What you should do:
The data shown below should all be retyped exactly.

--*--

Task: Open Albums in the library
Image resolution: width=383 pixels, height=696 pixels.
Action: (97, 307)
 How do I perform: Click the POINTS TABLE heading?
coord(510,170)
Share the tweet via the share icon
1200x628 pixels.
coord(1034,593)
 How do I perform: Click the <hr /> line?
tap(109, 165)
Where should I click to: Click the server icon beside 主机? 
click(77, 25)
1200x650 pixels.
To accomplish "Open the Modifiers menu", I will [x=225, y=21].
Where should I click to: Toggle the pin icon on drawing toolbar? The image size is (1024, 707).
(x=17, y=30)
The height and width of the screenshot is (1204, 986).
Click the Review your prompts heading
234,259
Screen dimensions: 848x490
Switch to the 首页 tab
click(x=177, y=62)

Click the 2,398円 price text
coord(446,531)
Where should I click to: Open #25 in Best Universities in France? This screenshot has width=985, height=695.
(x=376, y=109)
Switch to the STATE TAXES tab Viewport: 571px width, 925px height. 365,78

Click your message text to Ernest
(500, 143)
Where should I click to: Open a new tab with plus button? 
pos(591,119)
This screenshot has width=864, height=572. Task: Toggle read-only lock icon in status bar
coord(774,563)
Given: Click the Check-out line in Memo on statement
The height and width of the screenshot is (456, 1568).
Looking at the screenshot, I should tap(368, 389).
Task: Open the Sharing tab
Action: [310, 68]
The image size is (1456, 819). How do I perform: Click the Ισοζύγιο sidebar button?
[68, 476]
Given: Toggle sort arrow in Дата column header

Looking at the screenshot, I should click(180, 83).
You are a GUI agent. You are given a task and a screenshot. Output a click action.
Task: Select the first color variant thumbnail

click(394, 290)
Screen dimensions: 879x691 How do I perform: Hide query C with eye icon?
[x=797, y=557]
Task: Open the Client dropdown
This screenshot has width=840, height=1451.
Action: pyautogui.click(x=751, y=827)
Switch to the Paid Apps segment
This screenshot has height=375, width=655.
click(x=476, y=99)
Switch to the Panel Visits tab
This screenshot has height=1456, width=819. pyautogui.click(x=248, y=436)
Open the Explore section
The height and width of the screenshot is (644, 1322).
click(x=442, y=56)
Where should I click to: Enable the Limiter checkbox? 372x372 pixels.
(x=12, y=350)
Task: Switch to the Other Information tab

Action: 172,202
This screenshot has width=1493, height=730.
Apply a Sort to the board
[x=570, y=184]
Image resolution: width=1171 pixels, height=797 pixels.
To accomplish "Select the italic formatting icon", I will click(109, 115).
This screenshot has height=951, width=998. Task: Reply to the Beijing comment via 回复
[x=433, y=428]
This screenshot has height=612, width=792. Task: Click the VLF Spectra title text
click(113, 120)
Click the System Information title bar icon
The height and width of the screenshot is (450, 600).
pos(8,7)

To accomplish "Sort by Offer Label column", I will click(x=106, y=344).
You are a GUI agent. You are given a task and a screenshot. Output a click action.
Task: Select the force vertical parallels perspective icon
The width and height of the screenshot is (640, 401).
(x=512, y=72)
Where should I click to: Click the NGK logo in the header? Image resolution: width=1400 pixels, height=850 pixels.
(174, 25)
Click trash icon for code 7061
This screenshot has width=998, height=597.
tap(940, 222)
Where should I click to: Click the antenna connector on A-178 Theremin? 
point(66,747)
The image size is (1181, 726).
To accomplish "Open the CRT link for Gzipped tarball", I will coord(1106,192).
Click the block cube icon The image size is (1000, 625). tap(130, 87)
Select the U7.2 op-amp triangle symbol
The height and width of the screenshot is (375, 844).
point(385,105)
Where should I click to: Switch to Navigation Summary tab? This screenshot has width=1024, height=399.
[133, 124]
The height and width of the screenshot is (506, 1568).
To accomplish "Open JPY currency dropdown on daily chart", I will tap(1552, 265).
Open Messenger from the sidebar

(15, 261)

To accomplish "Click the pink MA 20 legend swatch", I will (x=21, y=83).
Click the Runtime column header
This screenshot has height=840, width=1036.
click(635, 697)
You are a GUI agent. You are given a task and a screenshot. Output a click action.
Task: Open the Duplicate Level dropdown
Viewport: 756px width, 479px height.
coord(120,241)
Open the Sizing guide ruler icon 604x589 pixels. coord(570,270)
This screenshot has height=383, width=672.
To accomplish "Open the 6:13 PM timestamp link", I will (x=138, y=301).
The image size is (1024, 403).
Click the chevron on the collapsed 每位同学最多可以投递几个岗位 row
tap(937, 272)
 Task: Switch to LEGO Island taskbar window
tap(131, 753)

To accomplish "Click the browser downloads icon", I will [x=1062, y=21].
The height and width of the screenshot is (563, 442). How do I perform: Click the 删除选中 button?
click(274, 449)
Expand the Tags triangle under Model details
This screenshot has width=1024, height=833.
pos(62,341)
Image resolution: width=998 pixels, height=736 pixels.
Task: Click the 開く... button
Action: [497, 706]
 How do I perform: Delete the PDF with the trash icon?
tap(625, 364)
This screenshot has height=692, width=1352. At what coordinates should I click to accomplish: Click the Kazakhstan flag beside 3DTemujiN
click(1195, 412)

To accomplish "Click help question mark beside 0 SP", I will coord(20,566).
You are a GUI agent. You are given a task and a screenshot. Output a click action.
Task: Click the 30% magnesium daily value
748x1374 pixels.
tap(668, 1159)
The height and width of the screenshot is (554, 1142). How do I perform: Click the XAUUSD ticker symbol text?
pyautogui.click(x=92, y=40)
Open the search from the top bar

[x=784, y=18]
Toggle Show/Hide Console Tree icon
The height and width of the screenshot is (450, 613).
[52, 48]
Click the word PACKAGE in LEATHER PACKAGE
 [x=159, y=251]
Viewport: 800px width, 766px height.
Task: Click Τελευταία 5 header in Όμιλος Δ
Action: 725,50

--*--

Finished task:
Task: Open Albums in the library
Image resolution: width=383 pixels, height=696 pixels.
Action: (97, 307)
 How do I perform: Click the POINTS TABLE heading?
coord(510,170)
Share the tweet via the share icon
1200x628 pixels.
coord(1034,593)
 How do I perform: Click the <hr /> line?
tap(109, 165)
Where should I click to: Click the server icon beside 主机? 
click(77, 25)
1200x650 pixels.
To accomplish "Open the Modifiers menu", I will [x=225, y=21].
Where should I click to: Toggle the pin icon on drawing toolbar? The image size is (1024, 707).
(x=17, y=30)
The height and width of the screenshot is (1204, 986).
Click the Review your prompts heading
234,259
Screen dimensions: 848x490
Switch to the 首页 tab
click(x=177, y=62)

Click the 2,398円 price text
coord(446,531)
Where should I click to: Open #25 in Best Universities in France? This screenshot has width=985, height=695.
(x=376, y=109)
Switch to the STATE TAXES tab Viewport: 571px width, 925px height. 365,78

Click your message text to Ernest
(500, 143)
Where should I click to: Open a new tab with plus button? 
pos(591,119)
This screenshot has width=864, height=572. Task: Toggle read-only lock icon in status bar
coord(774,563)
Given: Click the Check-out line in Memo on statement
The height and width of the screenshot is (456, 1568).
Looking at the screenshot, I should tap(368, 389).
Task: Open the Sharing tab
Action: [310, 68]
The image size is (1456, 819). How do I perform: Click the Ισοζύγιο sidebar button?
[68, 476]
Given: Toggle sort arrow in Дата column header

Looking at the screenshot, I should click(180, 83).
You are a GUI agent. You are given a task and a screenshot. Output a click action.
Task: Select the first color variant thumbnail

click(394, 290)
Screen dimensions: 879x691 How do I perform: Hide query C with eye icon?
[x=797, y=557]
Task: Open the Client dropdown
This screenshot has width=840, height=1451.
Action: pyautogui.click(x=751, y=827)
Switch to the Paid Apps segment
This screenshot has height=375, width=655.
click(x=476, y=99)
Switch to the Panel Visits tab
This screenshot has height=1456, width=819. pyautogui.click(x=248, y=436)
Open the Explore section
The height and width of the screenshot is (644, 1322).
click(x=442, y=56)
Where should I click to: Enable the Limiter checkbox? 372x372 pixels.
(x=12, y=350)
Task: Switch to the Other Information tab

Action: 172,202
This screenshot has width=1493, height=730.
Apply a Sort to the board
[x=570, y=184]
Image resolution: width=1171 pixels, height=797 pixels.
To accomplish "Select the italic formatting icon", I will click(109, 115).
This screenshot has height=951, width=998. Task: Reply to the Beijing comment via 回复
[x=433, y=428]
This screenshot has height=612, width=792. Task: Click the VLF Spectra title text
click(113, 120)
Click the System Information title bar icon
The height and width of the screenshot is (450, 600).
pos(8,7)

To accomplish "Sort by Offer Label column", I will click(x=106, y=344).
You are a GUI agent. You are given a task and a screenshot. Output a click action.
Task: Select the force vertical parallels perspective icon
The width and height of the screenshot is (640, 401).
(x=512, y=72)
Where should I click to: Click the NGK logo in the header? Image resolution: width=1400 pixels, height=850 pixels.
(174, 25)
Click trash icon for code 7061
This screenshot has width=998, height=597.
tap(940, 222)
Where should I click to: Click the antenna connector on A-178 Theremin? 
point(66,747)
The image size is (1181, 726).
To accomplish "Open the CRT link for Gzipped tarball", I will coord(1106,192).
Click the block cube icon The image size is (1000, 625). tap(130, 87)
Select the U7.2 op-amp triangle symbol
The height and width of the screenshot is (375, 844).
point(385,105)
Where should I click to: Switch to Navigation Summary tab? This screenshot has width=1024, height=399.
[133, 124]
The height and width of the screenshot is (506, 1568).
To accomplish "Open JPY currency dropdown on daily chart", I will tap(1552, 265).
Open Messenger from the sidebar

(15, 261)

To accomplish "Click the pink MA 20 legend swatch", I will (x=21, y=83).
Click the Runtime column header
This screenshot has height=840, width=1036.
click(635, 697)
You are a GUI agent. You are given a task and a screenshot. Output a click action.
Task: Open the Duplicate Level dropdown
Viewport: 756px width, 479px height.
coord(120,241)
Open the Sizing guide ruler icon 604x589 pixels. coord(570,270)
This screenshot has height=383, width=672.
To accomplish "Open the 6:13 PM timestamp link", I will (x=138, y=301).
The image size is (1024, 403).
Click the chevron on the collapsed 每位同学最多可以投递几个岗位 row
tap(937, 272)
 Task: Switch to LEGO Island taskbar window
tap(131, 753)

To accomplish "Click the browser downloads icon", I will [x=1062, y=21].
The height and width of the screenshot is (563, 442). How do I perform: Click the 删除选中 button?
click(274, 449)
Expand the Tags triangle under Model details
This screenshot has width=1024, height=833.
pos(62,341)
Image resolution: width=998 pixels, height=736 pixels.
Task: Click the 開く... button
Action: [497, 706]
 How do I perform: Delete the PDF with the trash icon?
tap(625, 364)
This screenshot has height=692, width=1352. At what coordinates should I click to accomplish: Click the Kazakhstan flag beside 3DTemujiN
click(1195, 412)

To accomplish "Click help question mark beside 0 SP", I will coord(20,566).
You are a GUI agent. You are given a task and a screenshot. Output a click action.
Task: Click the 30% magnesium daily value
748x1374 pixels.
tap(668, 1159)
The height and width of the screenshot is (554, 1142). How do I perform: Click the XAUUSD ticker symbol text?
pyautogui.click(x=92, y=40)
Open the search from the top bar

[x=784, y=18]
Toggle Show/Hide Console Tree icon
The height and width of the screenshot is (450, 613).
[52, 48]
Click the word PACKAGE in LEATHER PACKAGE
 [x=159, y=251]
Viewport: 800px width, 766px height.
Task: Click Τελευταία 5 header in Όμιλος Δ
Action: 725,50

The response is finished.